EXERCISE INSTRUCTIONS »
1 > Transcribe the part of the forum thread about keeping shrimp in jars from "I don't know, I" to "(Jan 8, 2010)".
2 > In the records, rewrite everything from the line with "The image size is (1549, 784)." to the line with "Open the Surface", changing "dropdown" to "drop-down" and leaving all else as it is. Return only those lines.

SELECTED PASSAGE »
________________________
If all I have is some MTS, a nerite or two, and some day a few RCS? We'll see I guess. I'm hoping all of these will be heavily planted.


----------



## nel (Jan 23, 2016)

I have 1 gallon jar with 10 bloody mary shrimps. No filter, no water changes, just top offs. To be able to do that you need to let the jar get stable for long time (mine I left for 2-3 months) and big, like really big plant mass. I have a "normal" plant (growing like an ivy, something like that) with roots in the jar helping clean it.


----------



## bbroush (Sep 13, 2012)

nel said:


> I have 1 gallon jar with 10 bloody mary shrimps. No filter, no water changes, just top offs. To be able to do that you need to let the jar get stable for long time (mine I left for 2-3 months) and big, like really big plant mass. I have a "normal" plant (growing like an ivy, something like that) with roots in the jar helping clean it.




That's what I was thinking. Do they breed in there?


----------



## nel (Jan 23, 2016)

I don't know, I got them young and they are only for two months there now, so probably soon they should start. It's pretty cold in the jar, so they might be growing a little slowly.


----------



## Fishly (Jan 8, 2010)

There are too many variables to say for certain. With tanks this small, it's always a matter of balance, but the balance varies depending on light, nutrient availability, bioload, etc. You won't know until you try. I say let the plants grow in for at least a month, then add shrimp or snails one at a time a week or two apart. Don't be afraid to push the limits, but take it slow. Only change one thing at a time so if there's a crash you know what caused it.

And make sure you show us the results! There aren't nearly enough jar journals in my opinion.


----------



## bbroush (Sep 13, 2012)

Fishly said:


> There are too many variables to say for certain. With tanks this small, it's always a matter of balance, but the balance varies depending on light, nutrient availability, bioload, etc. You won't know until you try. I say let the plants grow in for at least a month, then add shrimp or snails one at a time a week or two apart. Don't be afraid to push the limits, but take it slow. Only change one thing at a time so if there's a crash you know what caused it.
> 
> 
> 
> And make sure you show us the results! There aren't nearly enough jar journals in my opinion.
________________________
MATERIAL SUPPLIED »
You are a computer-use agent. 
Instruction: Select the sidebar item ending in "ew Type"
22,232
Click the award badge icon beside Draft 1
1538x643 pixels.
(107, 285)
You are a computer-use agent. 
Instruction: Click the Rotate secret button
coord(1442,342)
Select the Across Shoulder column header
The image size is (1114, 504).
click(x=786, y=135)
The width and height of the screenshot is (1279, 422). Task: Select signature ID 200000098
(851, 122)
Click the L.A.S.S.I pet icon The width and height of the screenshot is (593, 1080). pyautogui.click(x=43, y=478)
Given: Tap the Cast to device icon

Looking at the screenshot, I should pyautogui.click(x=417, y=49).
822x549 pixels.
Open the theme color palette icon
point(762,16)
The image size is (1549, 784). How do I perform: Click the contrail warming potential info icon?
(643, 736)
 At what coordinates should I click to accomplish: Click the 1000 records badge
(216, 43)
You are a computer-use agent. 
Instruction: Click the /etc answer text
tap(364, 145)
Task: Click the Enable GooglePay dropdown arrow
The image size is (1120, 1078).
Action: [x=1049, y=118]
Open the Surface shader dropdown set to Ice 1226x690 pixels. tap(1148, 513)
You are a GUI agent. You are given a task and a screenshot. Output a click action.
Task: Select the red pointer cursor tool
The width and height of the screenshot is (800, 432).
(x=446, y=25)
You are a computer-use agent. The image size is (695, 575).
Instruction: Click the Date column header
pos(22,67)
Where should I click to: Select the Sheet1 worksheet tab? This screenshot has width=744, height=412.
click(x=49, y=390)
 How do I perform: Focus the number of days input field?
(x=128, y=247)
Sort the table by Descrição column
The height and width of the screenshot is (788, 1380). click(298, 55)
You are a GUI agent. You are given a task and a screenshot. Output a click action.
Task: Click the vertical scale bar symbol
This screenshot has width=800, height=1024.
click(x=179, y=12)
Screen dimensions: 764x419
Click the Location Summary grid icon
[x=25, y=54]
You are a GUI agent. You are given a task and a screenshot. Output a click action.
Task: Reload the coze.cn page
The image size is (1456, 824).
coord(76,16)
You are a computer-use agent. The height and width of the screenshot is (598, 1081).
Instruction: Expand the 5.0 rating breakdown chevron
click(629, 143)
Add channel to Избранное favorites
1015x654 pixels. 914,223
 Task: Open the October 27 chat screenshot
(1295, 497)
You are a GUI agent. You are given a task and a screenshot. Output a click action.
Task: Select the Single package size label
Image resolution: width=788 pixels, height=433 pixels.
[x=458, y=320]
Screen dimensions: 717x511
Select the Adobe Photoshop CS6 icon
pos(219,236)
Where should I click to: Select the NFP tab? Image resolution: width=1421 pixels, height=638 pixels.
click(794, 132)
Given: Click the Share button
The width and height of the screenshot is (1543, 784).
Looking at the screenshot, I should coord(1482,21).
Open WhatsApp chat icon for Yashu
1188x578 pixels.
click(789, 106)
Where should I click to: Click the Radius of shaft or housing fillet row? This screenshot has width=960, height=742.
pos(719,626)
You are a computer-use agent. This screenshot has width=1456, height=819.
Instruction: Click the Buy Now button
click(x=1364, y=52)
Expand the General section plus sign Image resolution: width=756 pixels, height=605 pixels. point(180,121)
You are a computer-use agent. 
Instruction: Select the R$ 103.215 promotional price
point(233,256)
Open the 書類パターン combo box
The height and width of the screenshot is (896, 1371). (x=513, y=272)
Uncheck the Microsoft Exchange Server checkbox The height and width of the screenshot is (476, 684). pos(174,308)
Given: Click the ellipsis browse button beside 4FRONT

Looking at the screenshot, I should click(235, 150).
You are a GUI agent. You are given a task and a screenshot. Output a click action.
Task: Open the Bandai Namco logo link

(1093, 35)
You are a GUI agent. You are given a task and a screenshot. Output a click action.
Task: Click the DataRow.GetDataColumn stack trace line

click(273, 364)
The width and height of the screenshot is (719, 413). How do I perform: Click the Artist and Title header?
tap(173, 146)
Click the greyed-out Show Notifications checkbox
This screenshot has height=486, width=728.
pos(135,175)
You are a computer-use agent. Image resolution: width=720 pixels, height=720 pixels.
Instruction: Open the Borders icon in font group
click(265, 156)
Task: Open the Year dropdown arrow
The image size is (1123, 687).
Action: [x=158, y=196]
________________________
SOLVED TASKS »
1 >
I don't know, I got them young and they are only for two months there now, so probably soon they should start. It's pretty cold in the jar, so they might be growing a little slowly.


----------



## Fishly (Jan 8, 2010)

2 >
The image size is (1549, 784). How do I perform: Click the contrail warming potential info icon?
(643, 736)
 At what coordinates should I click to accomplish: Click the 1000 records badge
(216, 43)
You are a computer-use agent. 
Instruction: Click the /etc answer text
tap(364, 145)
Task: Click the Enable GooglePay drop-down arrow
The image size is (1120, 1078).
Action: [x=1049, y=118]
Open the Surface shader drop-down set to Ice 1226x690 pixels. tap(1148, 513)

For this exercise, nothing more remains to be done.